◆ **Action item**: Write out the following listing's lines from the one with "[View Chainsaw Man Pochita Nightlight]" to the one with "Log In (686, 37)", exactly, with both included and no others.

::: Material provided

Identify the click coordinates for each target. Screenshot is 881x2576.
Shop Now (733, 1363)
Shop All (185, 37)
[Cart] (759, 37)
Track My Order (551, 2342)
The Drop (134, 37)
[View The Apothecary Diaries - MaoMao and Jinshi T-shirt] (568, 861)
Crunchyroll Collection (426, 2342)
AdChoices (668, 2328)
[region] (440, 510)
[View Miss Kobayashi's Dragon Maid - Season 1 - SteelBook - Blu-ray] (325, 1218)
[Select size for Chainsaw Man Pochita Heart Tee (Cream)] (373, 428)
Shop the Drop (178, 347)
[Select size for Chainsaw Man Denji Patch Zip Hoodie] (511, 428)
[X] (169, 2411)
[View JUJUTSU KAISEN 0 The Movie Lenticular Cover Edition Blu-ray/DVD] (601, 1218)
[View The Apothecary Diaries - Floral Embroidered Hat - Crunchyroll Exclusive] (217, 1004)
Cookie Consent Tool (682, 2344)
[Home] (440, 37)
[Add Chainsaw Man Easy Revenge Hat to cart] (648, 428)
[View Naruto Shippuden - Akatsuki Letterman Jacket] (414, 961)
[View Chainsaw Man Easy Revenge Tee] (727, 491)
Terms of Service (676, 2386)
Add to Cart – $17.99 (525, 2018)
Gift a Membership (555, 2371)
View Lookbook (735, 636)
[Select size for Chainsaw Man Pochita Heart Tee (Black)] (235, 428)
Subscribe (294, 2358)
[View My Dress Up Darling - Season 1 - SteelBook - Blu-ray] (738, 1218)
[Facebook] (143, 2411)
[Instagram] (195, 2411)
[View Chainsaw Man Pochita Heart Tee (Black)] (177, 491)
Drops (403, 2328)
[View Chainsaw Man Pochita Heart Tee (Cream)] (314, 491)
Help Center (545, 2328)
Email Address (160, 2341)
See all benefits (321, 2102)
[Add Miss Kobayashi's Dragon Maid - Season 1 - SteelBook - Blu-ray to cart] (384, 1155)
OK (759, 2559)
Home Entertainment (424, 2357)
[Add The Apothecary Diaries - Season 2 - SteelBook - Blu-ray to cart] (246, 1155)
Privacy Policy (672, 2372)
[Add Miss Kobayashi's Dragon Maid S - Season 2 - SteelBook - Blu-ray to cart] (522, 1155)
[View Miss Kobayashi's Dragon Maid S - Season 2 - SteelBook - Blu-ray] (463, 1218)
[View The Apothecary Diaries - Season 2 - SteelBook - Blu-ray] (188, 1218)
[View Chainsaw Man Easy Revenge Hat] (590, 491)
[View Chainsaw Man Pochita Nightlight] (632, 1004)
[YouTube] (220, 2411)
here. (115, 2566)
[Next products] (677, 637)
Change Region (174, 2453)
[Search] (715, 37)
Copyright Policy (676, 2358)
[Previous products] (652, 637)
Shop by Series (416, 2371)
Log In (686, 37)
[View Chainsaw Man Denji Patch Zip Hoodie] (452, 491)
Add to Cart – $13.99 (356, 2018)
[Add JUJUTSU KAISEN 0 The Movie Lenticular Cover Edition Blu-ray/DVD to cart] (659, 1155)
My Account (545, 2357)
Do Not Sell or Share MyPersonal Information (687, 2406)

::::::
::: Material provided

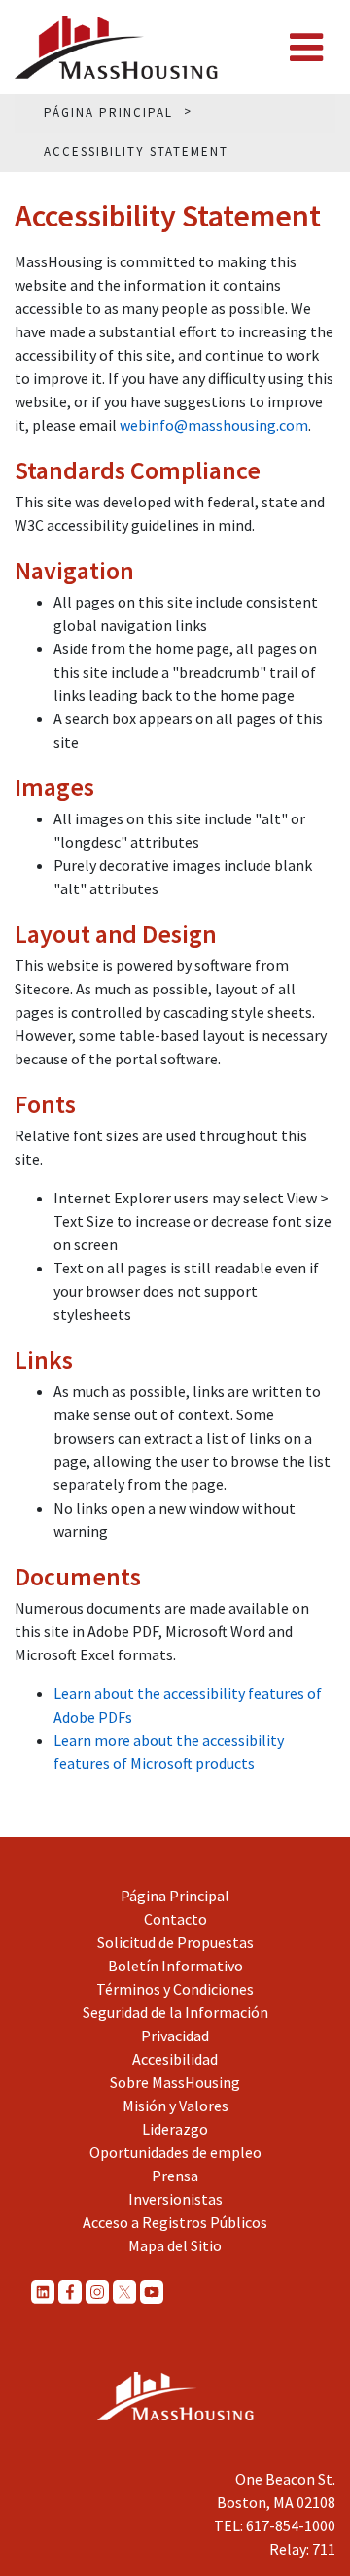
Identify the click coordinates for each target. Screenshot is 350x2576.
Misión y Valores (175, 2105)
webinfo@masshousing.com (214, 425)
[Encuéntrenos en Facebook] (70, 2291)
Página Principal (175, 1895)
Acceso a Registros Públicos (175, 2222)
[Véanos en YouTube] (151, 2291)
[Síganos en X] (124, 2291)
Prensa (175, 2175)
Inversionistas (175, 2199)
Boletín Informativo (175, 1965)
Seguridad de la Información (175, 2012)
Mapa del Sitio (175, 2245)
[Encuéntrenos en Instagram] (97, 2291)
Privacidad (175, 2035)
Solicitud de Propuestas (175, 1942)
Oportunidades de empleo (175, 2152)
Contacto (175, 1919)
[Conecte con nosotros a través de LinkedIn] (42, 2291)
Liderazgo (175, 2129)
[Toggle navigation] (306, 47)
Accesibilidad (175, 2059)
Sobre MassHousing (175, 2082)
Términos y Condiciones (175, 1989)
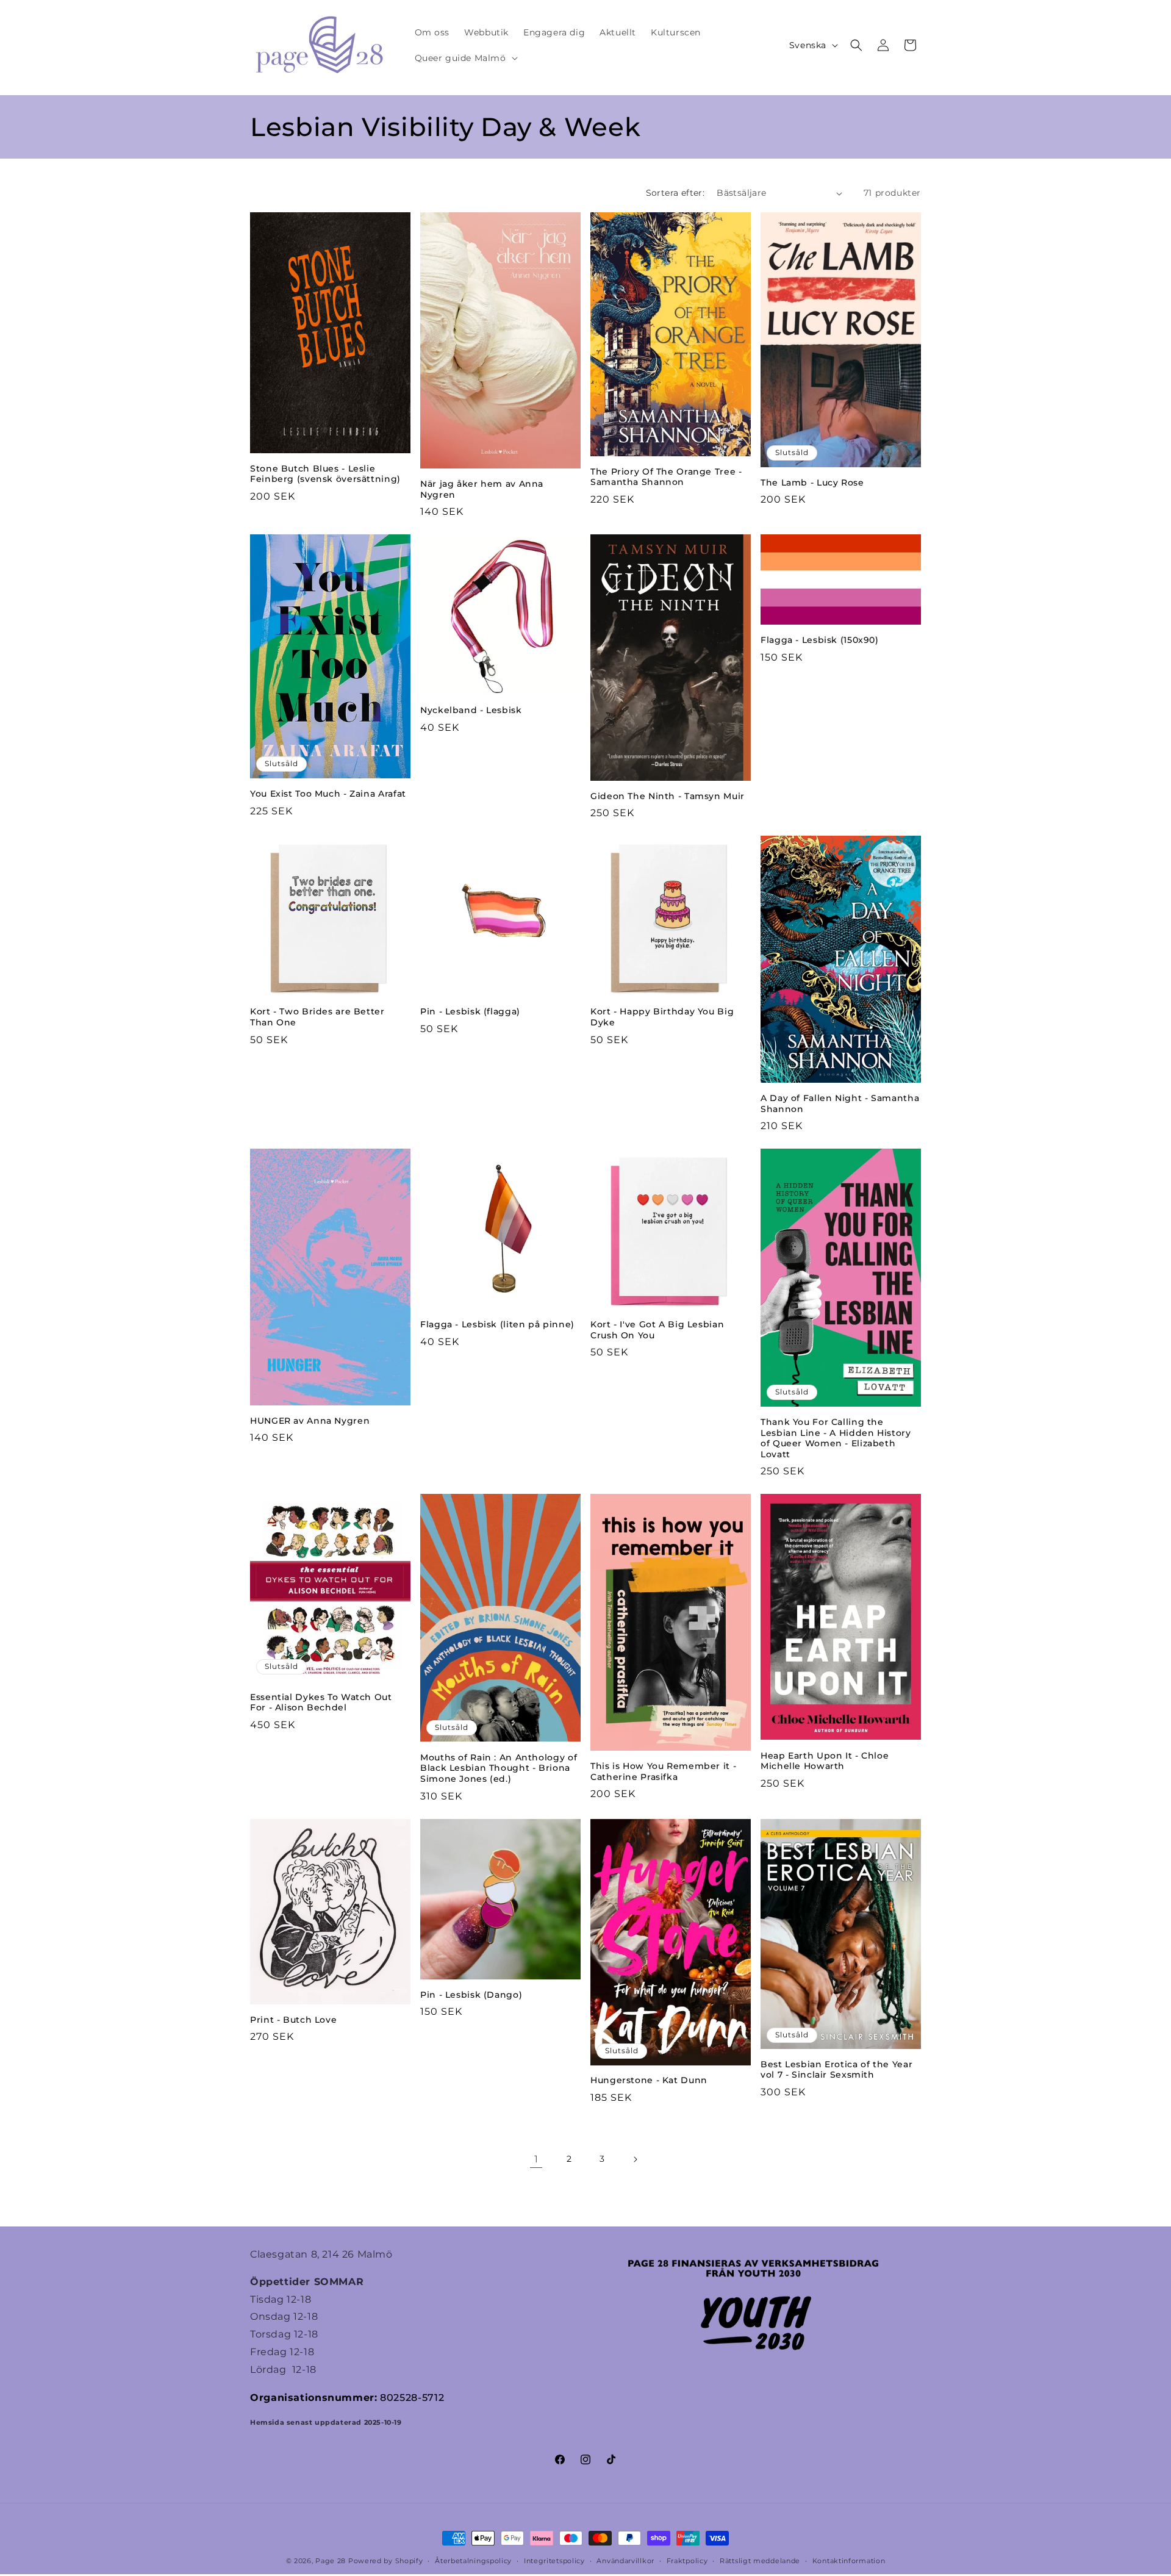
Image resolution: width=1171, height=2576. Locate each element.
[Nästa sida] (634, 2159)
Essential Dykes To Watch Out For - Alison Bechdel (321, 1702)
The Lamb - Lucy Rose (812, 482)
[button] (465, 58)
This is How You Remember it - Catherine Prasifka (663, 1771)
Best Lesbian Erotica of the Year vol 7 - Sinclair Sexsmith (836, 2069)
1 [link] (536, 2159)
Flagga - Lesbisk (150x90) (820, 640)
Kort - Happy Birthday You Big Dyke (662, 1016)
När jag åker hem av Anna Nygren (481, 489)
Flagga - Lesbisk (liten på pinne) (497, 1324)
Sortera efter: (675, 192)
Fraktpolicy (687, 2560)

::::::
::: Material provided

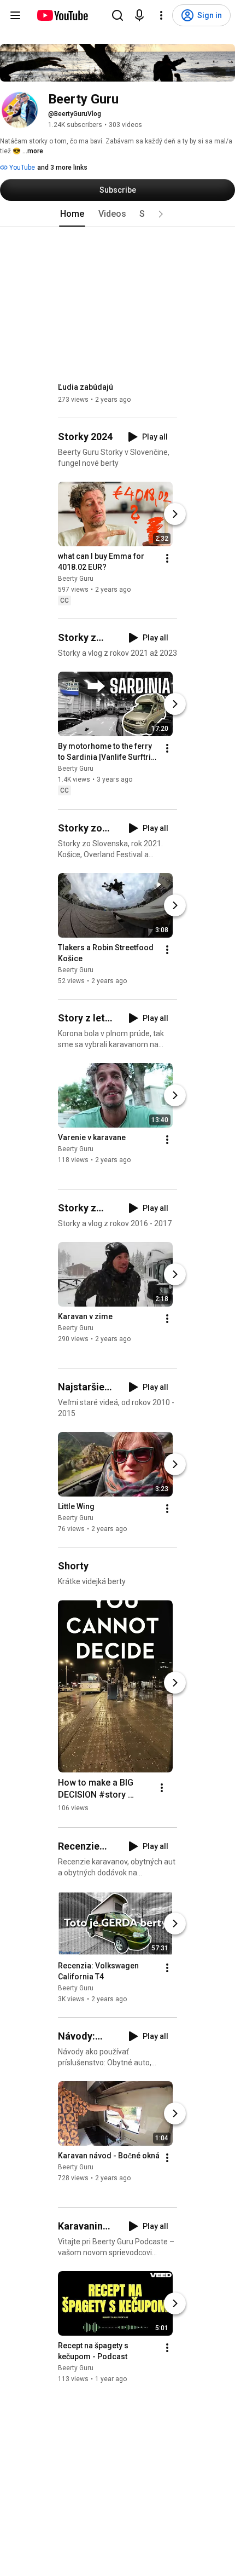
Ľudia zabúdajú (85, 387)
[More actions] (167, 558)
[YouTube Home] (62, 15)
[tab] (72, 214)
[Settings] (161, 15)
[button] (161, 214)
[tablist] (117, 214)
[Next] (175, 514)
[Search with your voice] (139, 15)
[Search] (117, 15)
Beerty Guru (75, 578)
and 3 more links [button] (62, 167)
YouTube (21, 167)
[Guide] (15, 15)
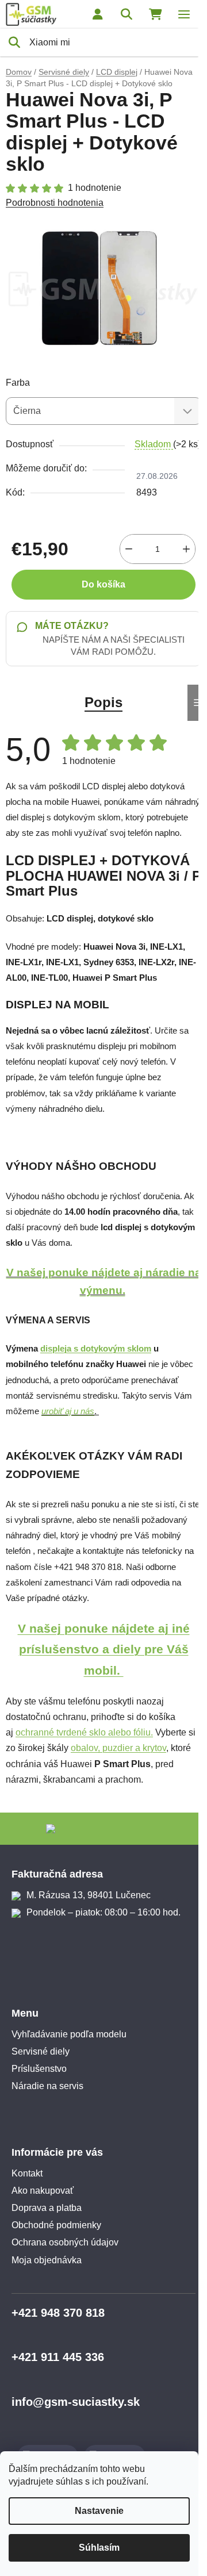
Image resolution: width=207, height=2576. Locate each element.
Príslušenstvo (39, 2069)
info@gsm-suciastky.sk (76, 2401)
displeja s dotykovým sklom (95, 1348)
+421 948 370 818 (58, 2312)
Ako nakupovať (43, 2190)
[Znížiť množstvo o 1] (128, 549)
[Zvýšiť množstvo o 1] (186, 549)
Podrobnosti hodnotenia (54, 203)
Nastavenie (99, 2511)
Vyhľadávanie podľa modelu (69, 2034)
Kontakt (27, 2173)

::::::

◆ **Response area**:
[View Chainsaw Man Pochita Nightlight] (632, 1004)
[YouTube] (220, 2411)
here. (115, 2566)
[Next products] (677, 637)
Change Region (174, 2453)
[Search] (715, 37)
Copyright Policy (676, 2358)
[Previous products] (652, 637)
Shop by Series (416, 2371)
Log In (686, 37)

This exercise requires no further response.